With the US lagging, climate talks in Copenhagen may be destined to fail. But some hold out hope.

A seagull flies above the 10,000 people taking part in the filming of "The big ask again" a film aimed at raising the climate change issues to be discussed at the upcoming Copenhagen Summit. (Sebastien Pirlet/Reuters)

COPENHAGEN, Denmark — At a press conference in the Danish capital of Copenhagen last weekend, Graham Stuart, a British parliamentarian, sat as the moderator. To his left was Wang Guangtao, chairman of the Chinese congress’ environmental committee. On his right lay an empty seat and a miniature American flag.

“Funnily enough,” said Stuart, “in a climate negotiation, we appear to be waiting on America.”

The meeting in Copenhagen wasn’t a case of real deal-making. That’ll come in December, when negotiators meet in an attempt to craft a successor to the Kyoto protocol. But Graham’s quip reflected a greater truth. When it comes to the fight against climate change, the world is still waiting on the United States.
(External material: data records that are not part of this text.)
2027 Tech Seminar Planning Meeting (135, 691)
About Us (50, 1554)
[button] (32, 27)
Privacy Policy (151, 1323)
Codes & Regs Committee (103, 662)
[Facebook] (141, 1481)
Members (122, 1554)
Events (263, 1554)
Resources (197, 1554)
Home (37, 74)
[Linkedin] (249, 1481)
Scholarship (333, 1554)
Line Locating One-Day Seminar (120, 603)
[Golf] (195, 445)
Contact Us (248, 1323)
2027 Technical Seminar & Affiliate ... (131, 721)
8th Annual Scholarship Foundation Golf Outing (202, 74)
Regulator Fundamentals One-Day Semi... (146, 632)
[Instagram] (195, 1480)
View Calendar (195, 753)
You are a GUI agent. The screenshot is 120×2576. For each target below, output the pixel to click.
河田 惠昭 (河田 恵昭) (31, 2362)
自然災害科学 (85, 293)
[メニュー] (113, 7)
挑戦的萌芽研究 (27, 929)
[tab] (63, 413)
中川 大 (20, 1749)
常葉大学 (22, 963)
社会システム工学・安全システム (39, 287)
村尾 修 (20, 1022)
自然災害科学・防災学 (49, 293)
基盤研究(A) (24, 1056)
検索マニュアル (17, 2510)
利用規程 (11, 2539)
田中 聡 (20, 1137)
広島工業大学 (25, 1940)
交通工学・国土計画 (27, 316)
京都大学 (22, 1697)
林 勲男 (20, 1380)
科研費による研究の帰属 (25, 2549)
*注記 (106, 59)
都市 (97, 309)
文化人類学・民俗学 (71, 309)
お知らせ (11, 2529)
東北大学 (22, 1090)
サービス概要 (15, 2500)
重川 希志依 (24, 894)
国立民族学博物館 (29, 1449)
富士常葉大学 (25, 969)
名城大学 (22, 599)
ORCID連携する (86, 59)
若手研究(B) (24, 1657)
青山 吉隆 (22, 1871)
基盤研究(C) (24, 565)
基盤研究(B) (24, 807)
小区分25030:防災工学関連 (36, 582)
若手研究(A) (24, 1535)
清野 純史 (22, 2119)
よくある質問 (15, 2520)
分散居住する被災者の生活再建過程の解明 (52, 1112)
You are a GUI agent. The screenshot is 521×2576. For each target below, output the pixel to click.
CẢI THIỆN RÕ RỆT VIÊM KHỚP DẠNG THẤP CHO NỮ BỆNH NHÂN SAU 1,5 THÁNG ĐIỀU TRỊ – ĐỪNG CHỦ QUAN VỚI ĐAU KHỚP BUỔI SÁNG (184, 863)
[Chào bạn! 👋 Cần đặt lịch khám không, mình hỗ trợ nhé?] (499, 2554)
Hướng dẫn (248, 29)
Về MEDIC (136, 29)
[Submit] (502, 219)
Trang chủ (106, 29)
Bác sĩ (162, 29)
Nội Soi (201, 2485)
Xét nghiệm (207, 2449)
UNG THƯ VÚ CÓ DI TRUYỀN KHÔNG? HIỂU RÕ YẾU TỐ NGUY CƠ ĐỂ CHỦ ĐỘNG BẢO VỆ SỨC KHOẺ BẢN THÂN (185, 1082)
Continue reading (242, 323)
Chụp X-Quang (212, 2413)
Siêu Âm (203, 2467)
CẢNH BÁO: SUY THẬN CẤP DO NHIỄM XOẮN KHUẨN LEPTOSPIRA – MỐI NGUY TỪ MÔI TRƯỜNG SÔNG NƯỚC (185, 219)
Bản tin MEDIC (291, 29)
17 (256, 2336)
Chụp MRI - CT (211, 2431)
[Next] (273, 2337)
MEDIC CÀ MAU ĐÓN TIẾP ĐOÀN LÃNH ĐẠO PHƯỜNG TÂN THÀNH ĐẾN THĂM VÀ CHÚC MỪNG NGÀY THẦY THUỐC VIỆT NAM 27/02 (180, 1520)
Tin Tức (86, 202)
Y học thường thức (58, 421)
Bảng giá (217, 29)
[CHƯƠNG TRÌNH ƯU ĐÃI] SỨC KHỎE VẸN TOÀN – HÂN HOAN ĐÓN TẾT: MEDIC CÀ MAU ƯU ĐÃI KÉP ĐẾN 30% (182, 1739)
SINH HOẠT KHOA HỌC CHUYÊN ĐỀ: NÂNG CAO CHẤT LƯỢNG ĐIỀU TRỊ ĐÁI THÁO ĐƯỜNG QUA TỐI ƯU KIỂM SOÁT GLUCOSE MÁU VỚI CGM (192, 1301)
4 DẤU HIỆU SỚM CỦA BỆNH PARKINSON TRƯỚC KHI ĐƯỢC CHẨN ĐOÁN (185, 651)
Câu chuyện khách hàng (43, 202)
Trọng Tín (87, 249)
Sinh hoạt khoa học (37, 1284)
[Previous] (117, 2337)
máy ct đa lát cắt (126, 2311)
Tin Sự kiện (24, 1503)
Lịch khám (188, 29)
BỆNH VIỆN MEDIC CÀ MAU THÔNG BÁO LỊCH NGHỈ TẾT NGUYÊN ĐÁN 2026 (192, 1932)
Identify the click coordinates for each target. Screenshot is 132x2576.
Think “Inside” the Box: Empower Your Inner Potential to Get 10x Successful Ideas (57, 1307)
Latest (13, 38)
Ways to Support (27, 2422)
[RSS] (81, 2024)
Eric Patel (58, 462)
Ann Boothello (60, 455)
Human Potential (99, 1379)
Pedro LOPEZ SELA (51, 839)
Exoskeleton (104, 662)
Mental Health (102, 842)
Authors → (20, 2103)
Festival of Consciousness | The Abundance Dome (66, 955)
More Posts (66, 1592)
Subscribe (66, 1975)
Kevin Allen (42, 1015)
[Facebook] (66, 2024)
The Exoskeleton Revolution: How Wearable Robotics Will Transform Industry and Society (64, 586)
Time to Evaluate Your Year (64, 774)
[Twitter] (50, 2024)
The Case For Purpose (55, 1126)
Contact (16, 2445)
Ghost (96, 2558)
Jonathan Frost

U.S. Congressman Ed Markey (D-Mass.), the man who eventually took the empty seat, has done as much as anybody in America to turn that around. This summer, the U.S. House of Representatives passed a bill he co-sponsored that committed the country to significant cuts in emissions.

“Historically, the United States and China have been the excuse for why other countries haven’t acted,” said Markey. “This year we want to be leaders, not laggards.”

But the effort hasn’t been enough. A Senate committee kicked off debate on its version of the bill just this week. If the legislation isn’t passed in the next month and a half — and it almost certainly won’t be — the global summit in Copenhagen is unlikely to produce an agreement.

When President Barack Obama took office in February, there had been a hope that he would have been presented with a climate bill to sign before the global summit in December. With legislation in hand, U.S. negotiators would have had a chance of convincing developing countries to commit to limiting their greenhouse gas emissions.

Instead, the climate talks seem set to fail for much the same reason the Kyoto Protocol did. Developing countries will insist that rich nations — by virtue of the wealth, per-capita emissions and historical responsibility — be responsible for fighting climate change.

The industrialized world will respond that it can’t do it alone. And the U.S. Senate will refuse to ratify a treaty that doesn’t require China and India to limit the growth of their emissions.

“Clearly, at the current pace, we will not make it within the next two months,” said Danish Prime Minister Lars Lokke Rasmussen, who will be hosting the summit in December.